La société avait investi 680 millions d'euros dans ce site, dont la construction avait été achevée en 2010.

Intermédiaires 

Alors que les autres multinationales avaient quitté le pays en 2012, Lafarge n'a évacué cette année-là que ses employés de nationalité étrangère, et maintenu l'activité de ses salariés syriens jusqu'en septembre 2014, date à laquelle l'EI a pris le contrôle de l'usine.

Dans ce laps de temps, LCS aurait rémunéré des intermédiaires pour s'approvisionner en matières premières auprès de l'EI et d'autres groupes, et pour que ces derniers facilitent la circulation des employés et des marchandises.

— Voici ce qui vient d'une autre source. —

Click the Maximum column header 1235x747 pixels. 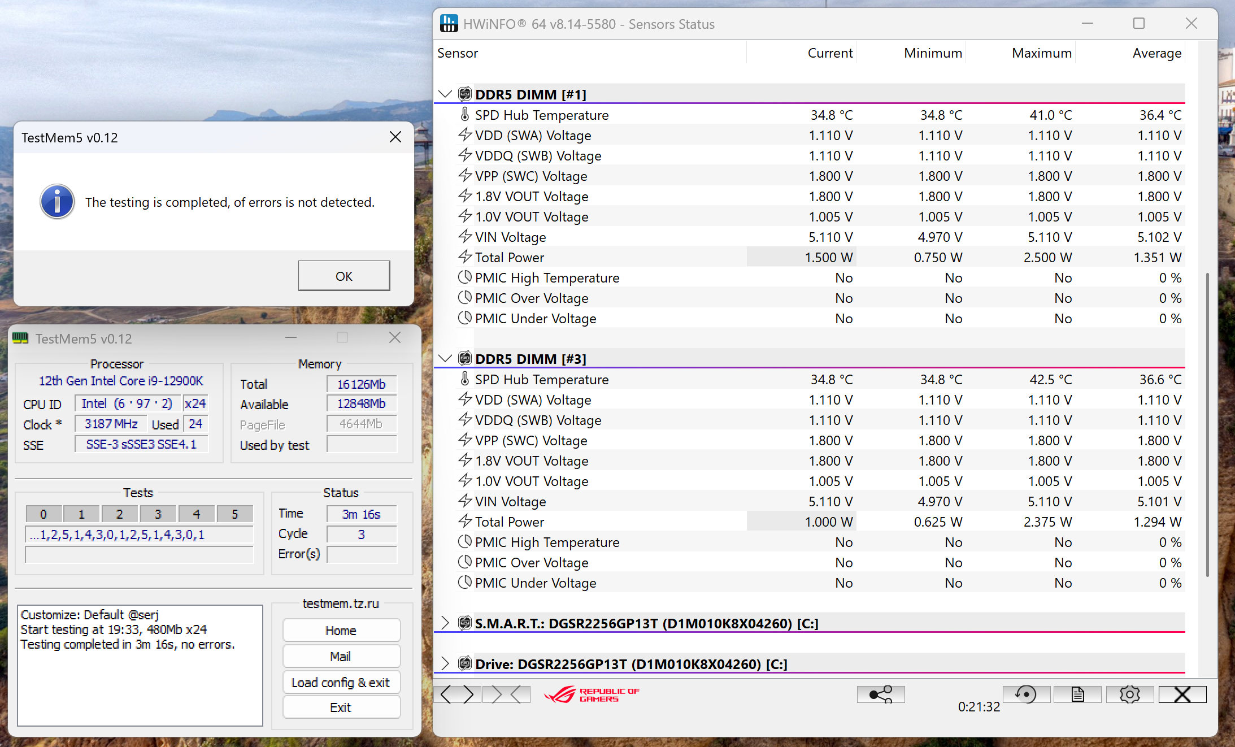coord(1041,53)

L'information judiciaire avait été ouverte à Paris en 2017 après plusieurs révélations médiatiques et deux plaintes en 2016, une du ministère de l'Economie pour violation d'embargo et l'autre des associations Sherpa, Centre européen pour les droits constitutionnels (ECCHR) et de onze anciens salariés de LCS pour financement du terrorisme.

Le nouveau groupe issu de la fusion de 2015 - d'abord baptisé LafargeHolcim, puis renommé Holcim en 2021 -, qui a toujours pris soin de se désolidariser des faits antérieurs à cette opération, avait entretemps lancé une enquête interne.

Confiée aux cabinets d'avocats américain Baker McKenzie et français Darrois, elle avait conclu en 2017 à des "violations du code de conduite des affaires de Lafarge".

Et en octobre 2022, Lafarge SA avait plaidé coupable aux Etats-Unis d'avoir versé à l'EI et Jabhat Al-Nosra près de 6 millions de dollars et accepté d'y payer une sanction financière colossale de 778 millions de dollars.

En France, Lafarge encourt jusqu'à 1,125 million d'euros d'amende pour le financement du terrorisme. Pour la violation d'embargo, l'amende encourue est plus lourde, allant jusqu'à 10 fois le montant de l'infraction qui sera retenu in fine par la justice.

"Responsabilités des multinationales" 

Selon la défense de Bruno Lafont, qui conteste avoir été informé des paiements aux groupes terroristes, l'accord de plaider-coupable est une "atteinte criante à la présomption d'innocence, qui jette en pâture les anciens cadres de Lafarge" et avait pour objectif "de préserver les intérêts économiques d'un grand groupe".

Pour l'ex-PDG, qui "attend de pouvoir enfin défendre son honneur, et de comprendre ce qui s'est passé", le procès qui s'ouvre permettra d'"éclaircir" plusieurs "zones d'ombre du dossier", comme le rôle des services de renseignement français.

Les magistrats instructeurs ont estimé que si des remontées d'informations avaient eu lieu entre les responsables sûreté de Lafarge et les services secrets sur la situation autour du site, cela ne démontrait "absolument pas la validation par l'Etat français des pratiques de financement d'entités terroristes mises en place par Lafarge en Syrie".

Sherpa, partie civile dans le dossier, estime de son côté que ce procès est une "occasion inédite pour la justice française de se pencher sur la responsabilité des multinationales lorsqu'elles opèrent dans des zones de conflit".

Un autre volet retentissant de ce dossier est toujours à l'instruction, le groupe ayant aussi été inculpé pour complicité de crimes contre l'humanité en Syrie et en Irak.